Classical conditioning does not require him to perform a behavior. In classical conditioning the treat is not a reward for the behavior performed it is meant to create a new emotional reaction to the stimuli. Idealy, you want to begin classical conditioning in a somewhat controlled setup. If you cannot get assistants to help you do this, you might want to at least find a comfortable spot with sufficient distance where you can watch dogs pass by. For example, go to PetSmart, but sit a fair distance away from the door. Every time he sees another dog you treat him. The goal is for him to begin to recognize that the sight of another dog will give him rewards.

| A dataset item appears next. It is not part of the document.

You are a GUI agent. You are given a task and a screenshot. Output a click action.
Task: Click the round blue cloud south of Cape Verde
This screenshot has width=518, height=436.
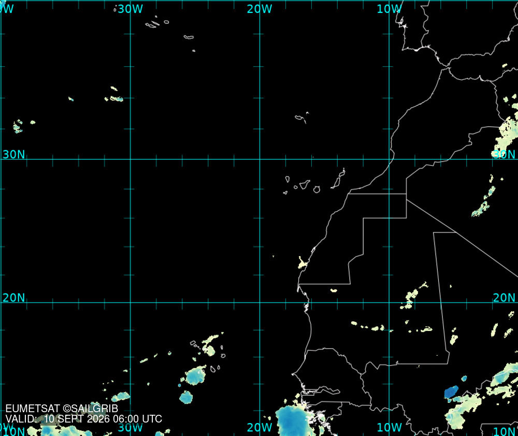[x=186, y=397]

If you think that he is going to go over the edge, then get him out of dodge as soon as you can. This is where some operant conditioning training can come in handy. Work on U-turns with your dog, excited happy u-turns. That way when you see something ahead that you know is going to cause him trouble you have a command you can use to get him out of dodge before he has the reaction.

As for the door, just like the U-turns, you want to practice the behaviors before the real-life situation occurs. You teach the dog what you want before the doorbell rings. Get someone in your family to be the doorbell ringer, so that when the doorbell does ring you have practiced several times the expected behavior.

Thank you!
Yes great info. I've been getting Jodi to sit and reward with a treat when he sees a dog...and it's working, it's a big improvement. But what an eye opener to know that the sit is not necessary.

it is a little frustrating if I am with someone who says...you just rewarded him for barking....I think the goal is to treat before he gets to the barking stage. So if he starts to bark just do a U turn and get out of there? has the opportunity passed by then? ie don't bother to try and give a treat at all until there is another opportunity and he sees another dog?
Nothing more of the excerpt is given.